Os nossos pensamentos podem mudar e orientar nossas ações; entretanto, as ações provenientes de tais pensamentos precisam estar mergulhadas nas intenções corretas do coração (Salmo 51.10; Provérbios 4.23). O pensamento de René Descartes baseia-se no “cogito, ergo sum”, ou “penso, logo existo”. Ou seja, o homem é aquilo que pensa. Já Agostinho dizia que o homem é aquilo que ama; ele é aquilo que está no seu coração. Considerando os argumentos destes autores, ofereço uma sugestão: mude o seu coração para mudar os seus pensamentos! Para tanto, precisamos estar atentos a que tipo de informação estamos expostos, e o quê, como e por quê estamos comunicando ou reverberando nossas percepções.

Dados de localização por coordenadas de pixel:
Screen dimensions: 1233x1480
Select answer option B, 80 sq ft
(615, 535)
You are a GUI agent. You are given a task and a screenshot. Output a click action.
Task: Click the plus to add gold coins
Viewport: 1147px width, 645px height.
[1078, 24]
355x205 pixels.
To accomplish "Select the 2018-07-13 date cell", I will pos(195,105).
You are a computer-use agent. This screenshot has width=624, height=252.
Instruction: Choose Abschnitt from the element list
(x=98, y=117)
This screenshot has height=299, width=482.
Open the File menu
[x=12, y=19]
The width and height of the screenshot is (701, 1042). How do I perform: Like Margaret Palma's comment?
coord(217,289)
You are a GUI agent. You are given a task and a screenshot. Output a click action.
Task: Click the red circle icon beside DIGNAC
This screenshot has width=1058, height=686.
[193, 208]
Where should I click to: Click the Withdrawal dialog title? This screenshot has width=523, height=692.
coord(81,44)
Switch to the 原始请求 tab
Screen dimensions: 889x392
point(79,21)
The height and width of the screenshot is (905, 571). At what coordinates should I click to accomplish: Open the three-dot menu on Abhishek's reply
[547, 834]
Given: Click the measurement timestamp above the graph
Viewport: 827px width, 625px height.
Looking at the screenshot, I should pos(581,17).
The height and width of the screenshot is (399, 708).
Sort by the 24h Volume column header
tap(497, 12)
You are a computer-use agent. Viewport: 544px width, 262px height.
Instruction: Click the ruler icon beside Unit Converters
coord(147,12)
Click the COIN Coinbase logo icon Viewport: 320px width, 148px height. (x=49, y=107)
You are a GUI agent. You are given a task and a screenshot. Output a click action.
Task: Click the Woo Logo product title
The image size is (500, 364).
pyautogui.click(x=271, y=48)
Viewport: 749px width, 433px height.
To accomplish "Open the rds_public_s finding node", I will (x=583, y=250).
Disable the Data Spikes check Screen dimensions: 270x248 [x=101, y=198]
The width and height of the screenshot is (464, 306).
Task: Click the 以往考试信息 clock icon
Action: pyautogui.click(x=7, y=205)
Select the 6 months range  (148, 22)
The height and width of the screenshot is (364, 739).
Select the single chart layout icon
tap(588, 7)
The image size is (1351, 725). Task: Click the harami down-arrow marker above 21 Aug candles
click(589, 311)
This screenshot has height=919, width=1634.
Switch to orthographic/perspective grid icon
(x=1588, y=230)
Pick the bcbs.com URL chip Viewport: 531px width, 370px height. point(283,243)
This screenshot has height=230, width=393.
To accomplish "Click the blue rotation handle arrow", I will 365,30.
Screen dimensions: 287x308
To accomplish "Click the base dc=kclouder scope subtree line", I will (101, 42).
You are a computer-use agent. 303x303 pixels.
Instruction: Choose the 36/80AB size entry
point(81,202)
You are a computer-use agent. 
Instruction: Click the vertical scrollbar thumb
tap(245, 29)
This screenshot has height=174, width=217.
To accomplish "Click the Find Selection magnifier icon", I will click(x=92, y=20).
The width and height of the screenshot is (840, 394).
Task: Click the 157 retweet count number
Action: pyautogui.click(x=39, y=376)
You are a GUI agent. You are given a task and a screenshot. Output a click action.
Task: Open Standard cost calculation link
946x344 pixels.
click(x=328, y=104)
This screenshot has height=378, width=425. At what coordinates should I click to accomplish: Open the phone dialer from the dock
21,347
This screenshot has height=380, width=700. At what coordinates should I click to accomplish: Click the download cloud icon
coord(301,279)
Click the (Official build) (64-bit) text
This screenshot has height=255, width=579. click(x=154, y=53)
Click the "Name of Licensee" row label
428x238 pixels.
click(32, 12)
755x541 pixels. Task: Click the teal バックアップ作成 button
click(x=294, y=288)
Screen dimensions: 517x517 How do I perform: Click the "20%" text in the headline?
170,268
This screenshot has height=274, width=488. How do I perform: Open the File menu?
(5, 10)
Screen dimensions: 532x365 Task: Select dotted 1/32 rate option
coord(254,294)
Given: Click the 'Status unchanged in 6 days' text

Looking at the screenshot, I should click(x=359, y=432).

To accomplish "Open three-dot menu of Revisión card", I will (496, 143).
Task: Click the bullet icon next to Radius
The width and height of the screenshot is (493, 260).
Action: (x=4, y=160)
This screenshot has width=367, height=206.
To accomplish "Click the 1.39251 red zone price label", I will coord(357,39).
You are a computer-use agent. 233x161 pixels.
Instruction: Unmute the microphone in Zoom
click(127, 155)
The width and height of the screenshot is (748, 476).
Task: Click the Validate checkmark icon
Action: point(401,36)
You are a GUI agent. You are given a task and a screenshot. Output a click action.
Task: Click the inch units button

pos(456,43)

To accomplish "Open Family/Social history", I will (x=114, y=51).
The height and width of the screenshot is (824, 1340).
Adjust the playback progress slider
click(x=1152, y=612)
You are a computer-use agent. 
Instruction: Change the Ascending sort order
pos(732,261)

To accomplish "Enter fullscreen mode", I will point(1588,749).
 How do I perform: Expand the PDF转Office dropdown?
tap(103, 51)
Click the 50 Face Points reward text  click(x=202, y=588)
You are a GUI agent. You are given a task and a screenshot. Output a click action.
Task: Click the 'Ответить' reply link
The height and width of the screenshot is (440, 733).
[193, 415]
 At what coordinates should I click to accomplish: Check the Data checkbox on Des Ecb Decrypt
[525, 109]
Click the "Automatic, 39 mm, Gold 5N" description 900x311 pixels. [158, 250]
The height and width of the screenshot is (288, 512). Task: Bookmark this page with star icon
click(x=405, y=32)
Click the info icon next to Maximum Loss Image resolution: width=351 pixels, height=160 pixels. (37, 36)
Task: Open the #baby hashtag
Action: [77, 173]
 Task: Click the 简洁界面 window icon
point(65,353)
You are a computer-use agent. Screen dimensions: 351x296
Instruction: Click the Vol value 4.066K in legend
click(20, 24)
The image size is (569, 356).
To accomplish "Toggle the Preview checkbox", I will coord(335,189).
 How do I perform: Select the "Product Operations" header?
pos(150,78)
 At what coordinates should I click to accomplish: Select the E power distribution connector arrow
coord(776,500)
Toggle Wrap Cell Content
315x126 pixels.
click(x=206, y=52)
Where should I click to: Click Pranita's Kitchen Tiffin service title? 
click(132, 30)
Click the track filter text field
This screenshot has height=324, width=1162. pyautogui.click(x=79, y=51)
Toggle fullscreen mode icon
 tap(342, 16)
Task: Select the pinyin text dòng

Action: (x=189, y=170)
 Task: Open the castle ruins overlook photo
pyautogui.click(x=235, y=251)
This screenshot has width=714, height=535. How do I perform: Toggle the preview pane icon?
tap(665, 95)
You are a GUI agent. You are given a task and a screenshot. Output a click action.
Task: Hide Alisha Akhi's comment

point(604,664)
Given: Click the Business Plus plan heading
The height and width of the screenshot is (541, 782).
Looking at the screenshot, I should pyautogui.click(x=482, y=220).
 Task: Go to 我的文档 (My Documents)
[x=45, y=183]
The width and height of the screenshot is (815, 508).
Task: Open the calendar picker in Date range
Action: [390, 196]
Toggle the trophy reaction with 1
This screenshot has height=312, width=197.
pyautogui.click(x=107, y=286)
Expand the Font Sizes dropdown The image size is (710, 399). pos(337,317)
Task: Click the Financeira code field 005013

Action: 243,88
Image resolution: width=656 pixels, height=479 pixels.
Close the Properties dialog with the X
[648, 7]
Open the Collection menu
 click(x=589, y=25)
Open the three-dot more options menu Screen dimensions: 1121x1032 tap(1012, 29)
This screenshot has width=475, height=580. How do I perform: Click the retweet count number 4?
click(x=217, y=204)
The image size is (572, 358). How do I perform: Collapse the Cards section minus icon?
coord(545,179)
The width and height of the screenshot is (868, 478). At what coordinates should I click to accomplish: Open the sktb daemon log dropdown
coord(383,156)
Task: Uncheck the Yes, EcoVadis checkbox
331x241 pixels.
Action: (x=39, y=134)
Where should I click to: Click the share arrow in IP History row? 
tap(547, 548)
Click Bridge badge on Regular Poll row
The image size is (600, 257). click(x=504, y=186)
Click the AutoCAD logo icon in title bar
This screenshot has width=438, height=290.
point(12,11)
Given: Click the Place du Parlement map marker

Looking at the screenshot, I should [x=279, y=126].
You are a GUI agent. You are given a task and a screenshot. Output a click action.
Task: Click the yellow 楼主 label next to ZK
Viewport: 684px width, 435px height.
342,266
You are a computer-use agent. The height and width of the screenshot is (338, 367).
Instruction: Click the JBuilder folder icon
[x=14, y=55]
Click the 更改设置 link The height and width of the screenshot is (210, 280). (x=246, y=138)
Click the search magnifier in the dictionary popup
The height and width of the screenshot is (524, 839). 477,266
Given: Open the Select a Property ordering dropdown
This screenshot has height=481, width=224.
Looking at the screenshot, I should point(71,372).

### Detalhes da tarefa
Escreva a continuação do texto sobre o coração e os pensamentos, começando logo após a última frase.

### Resposta à tarefa
Paralelo a isso, esbarramos na abordagem de Narciso Irala, que trata das faculdades emissivas e receptivas (IRALA, 1982). As faculdades emissivas versam sobre as capacidades construtivas, com enfoque na continuidade e concentração. Isso está associado ao processo criativo, de acordo com a sua própria decisão e vontade. Já as faculdades receptivas tratam da recepção e processamento das informações sensoriais. Isso contribui para a formação de conceitos e novos conhecimentos por meio de associações, por exemplo. Nossa vida intelectual depende do que recebemos e do que emitimos. Uma coisa está relacionada à outra.
Para gerarmos um conhecimento profundo sobre Deus a partir do conhecimento não-verbal (leitura da Bíblia, contato histórico-literário, etc.), por exemplo, precisamos utilizar a comunicação verbal por meio da evocação e classificação das nossas percepções, oriundas das nossas experiências pessoais com o Espírito Santo. Diferente do que alguns podem pensar, o conhecimento não-verbal não é apenas um ajuntamento de meras descrições textuais; aqui, os dons espirituais manifestos na Igreja Primitiva, são fatores relevantes para a apreensão e geração de um conhecimento bíblico fidedigno e comprovável (1 João 5.10).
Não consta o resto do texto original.